Жизнь Удачи круто переменилась. Неделя за неделей он привыкал видеть другие горы. Они были ближе к небу, пронзая облака и устремляя в небесную синь далёкие белые вершины, неприступно заледенелые, как будто одетые в броню, непроницаемую даже для горячих лучей яркого солнца наступающего лета. Другой была межгорная степь, изрезанная частыми холмами, с разбросанными по ним валунами. На холмах расставлялись пять больших юрт, где ночевали его сверстники, которым под надзором зрелых учителей предстояло стать беспрекословно преданными воинами Далай-ламы. Другими были отношения со сверстниками. В отличие от Джучи, он среди детей воинственных степняков кочевников оказался чужаком, отличаясь от них по мировосприятию и прошлому образу жизни.

Летние дни играли красками, на какие скупа природа Южного Тибета, близкого к труднопроходимым горным хребтам. Удача слышал, что за теми хребтами начинался спуск к древней родине Будды, а затем к пустыням и равнинам, к городам сказочной Индии. Но в этот пронизанный солнечными лучами полдень он напрочь позабыл о них, как и о многом, что его волновало прежде.

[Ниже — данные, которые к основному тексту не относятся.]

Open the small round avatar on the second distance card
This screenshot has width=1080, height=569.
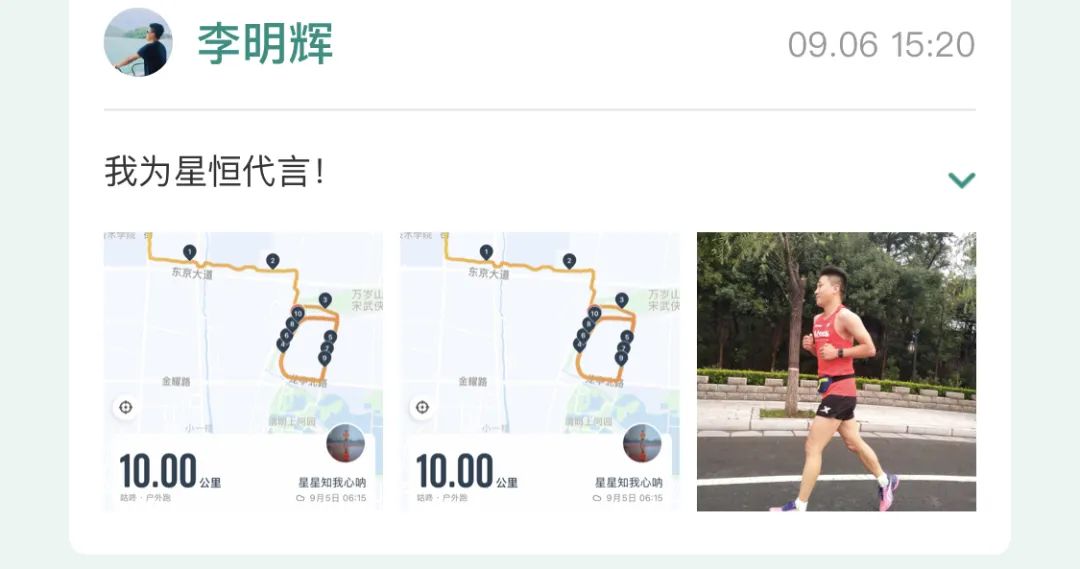tap(642, 443)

Он висел под обрывом выступа скалы ущелья. Пропасть внизу была покрыта мрачной тенью, оттуда тянуло промозглым холодом. Очередной плоский камень от толчка ногой сорвался наверху с края обрыва и, ускоряясь в падении, пролетел рядом, едва не задел его плечо. Гнетуще долго камень падал в непроглядную пропасть, достиг дна, и по ущелью пропасти разнёсся отзвук глухого удара, который повторялся, затихая, удалялся дальше и дальше. Кровь леденило слушать такие звуки, не по своей воле болтаясь на верёвке.

Петля аркана давила грудь, больно впивалась под лопатками и под мышками. И ослабить боль можно было лишь одним способом – подтягиваясь на верёвке. Руки ныли от напряжения, становились непослушными, но он в который уже раз отчаянно полез к верху. Добравшись до края обрыва, ухватился за него пальцами, тяжело подтянулся, пока опять не увидел остроносые кожаные сапожки Джучи.

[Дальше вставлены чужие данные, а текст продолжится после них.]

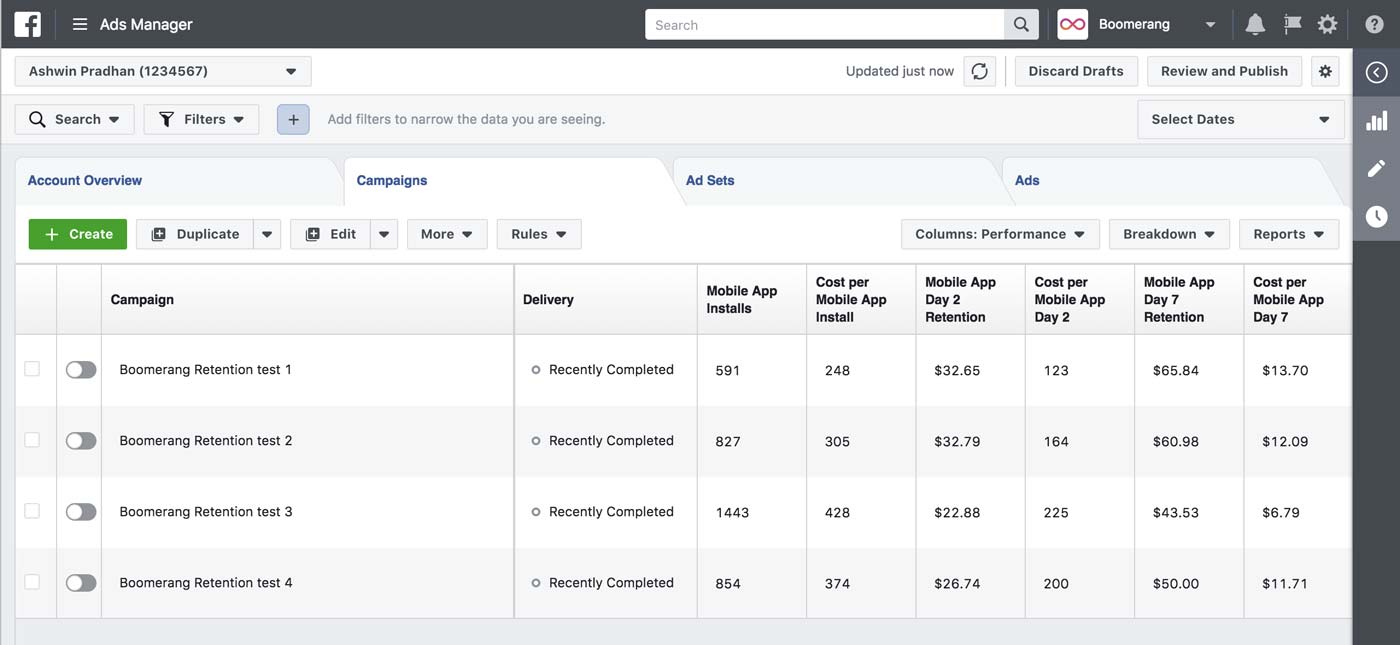Image resolution: width=1400 pixels, height=645 pixels.
Task: Open the Columns: Performance dropdown
Action: point(999,234)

– Давай, урус, давай! – зашумели пятеро Джучиных приятелей, откровенно забавляясь зрелищем.

Джуча лениво приподнял правую ногу, небрежно выставил носок сапожка к губам Удачи.

– Целуй! – с наглой ухмылкой глядя на него сверху вниз, приказал он. – Поцелуешь в знак покорности, приму тебя в свой десяток.

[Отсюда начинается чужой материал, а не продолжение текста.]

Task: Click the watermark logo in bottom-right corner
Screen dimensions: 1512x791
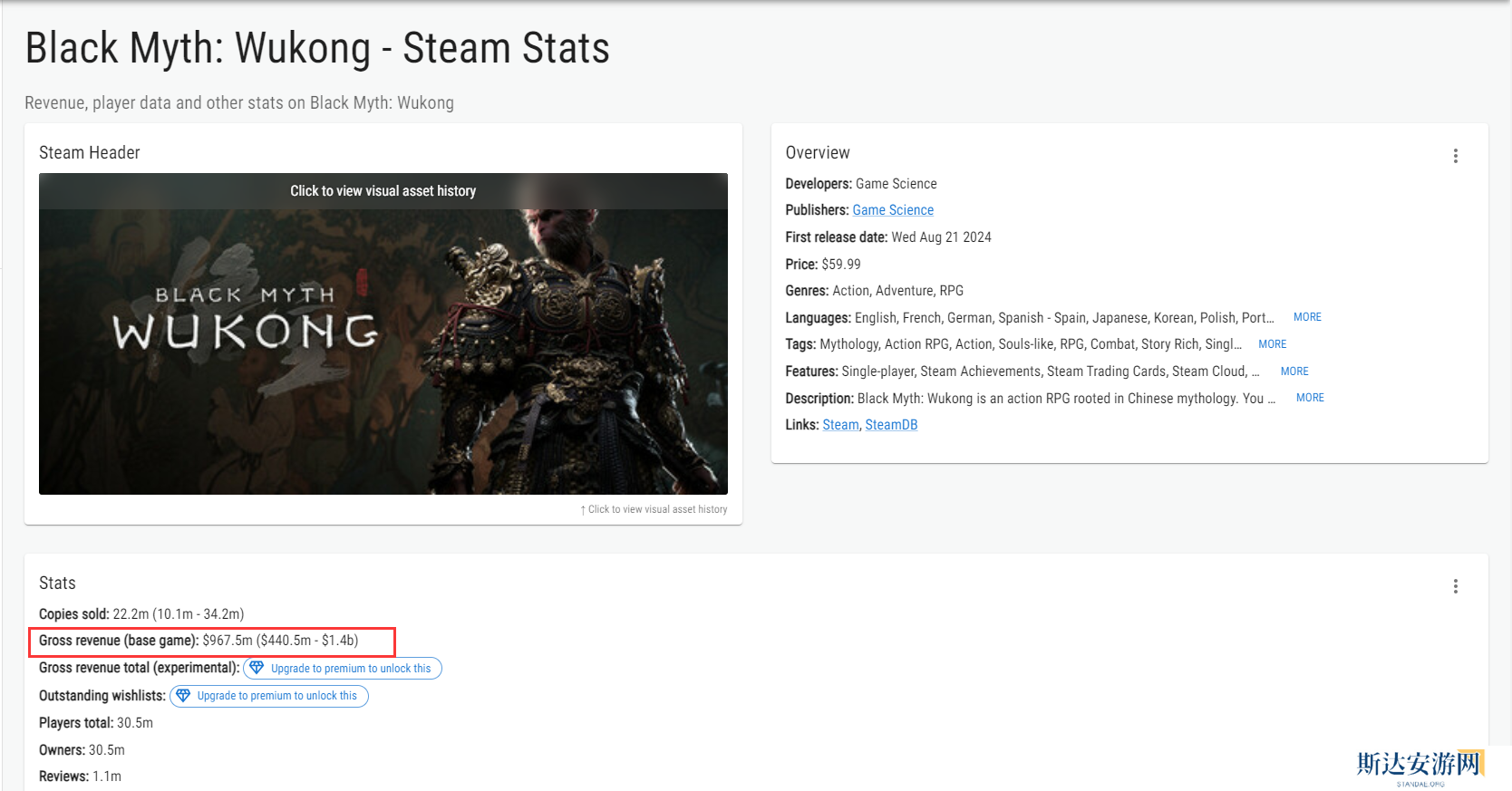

Из последних сил Удача рванулся второй рукой к ноге Джучи, чтобы схватить и дёрнуть к себе, от ненависти вцепиться в неё зубами. Однако Джуча ожидал такого порыва. Отдёрнул ногу и затем подошвой надменно пихнул его лоб, сталкивая с обрыва. До крови прикусив губы, чтобы не закричать, Удача полетел в пропасть. От безумной вспышки подозрения, что верёвка не выдержит, ужасом сдавило сердце, но через мгновения петля резанула грудь пронзительной болью, и его непроизвольный вскрик развеселил Джучу с сообщниками. Они выглядывали вниз за край обрыва и улюлюкали, забавляясь жалким видом раскачивающего вроде подвешенного жука пленника.

От кучки серых каменей, сложенных рядом с обрывом, Джуча носком сапожка отделил тот, что был больше других, и спихнул в пропасть. На этот раз камень пролетел у лица Удачи, глаза которого заволокло слезами. Из-за слёз он не мог видеть падения этого камня, а потому невольно вслушивался, когда же прозвучит удар о скалистое дно, – и всё же вздрогнул от неожиданности при гулком стуке, утробно прозвучавшем внизу ущелья. Сознание затуманивалось, сил выбираться больше не было. Мучители же галдели, дразнили и ругались наверху, пока это занятие им не наскучило. Наконец они ушли, оставив его висеть на собственном аркане.

Выбравшись на обрыв, он до вечера пролежал возле ущелья, то погружаясь в бред, в котором вокруг плясали кровожадные враги и чудища, то выныривая от них к свету, чтобы ожесточиться воспитанным монахами духом, вспомнить, что всё же не сдался даже при виде оскала Смерти.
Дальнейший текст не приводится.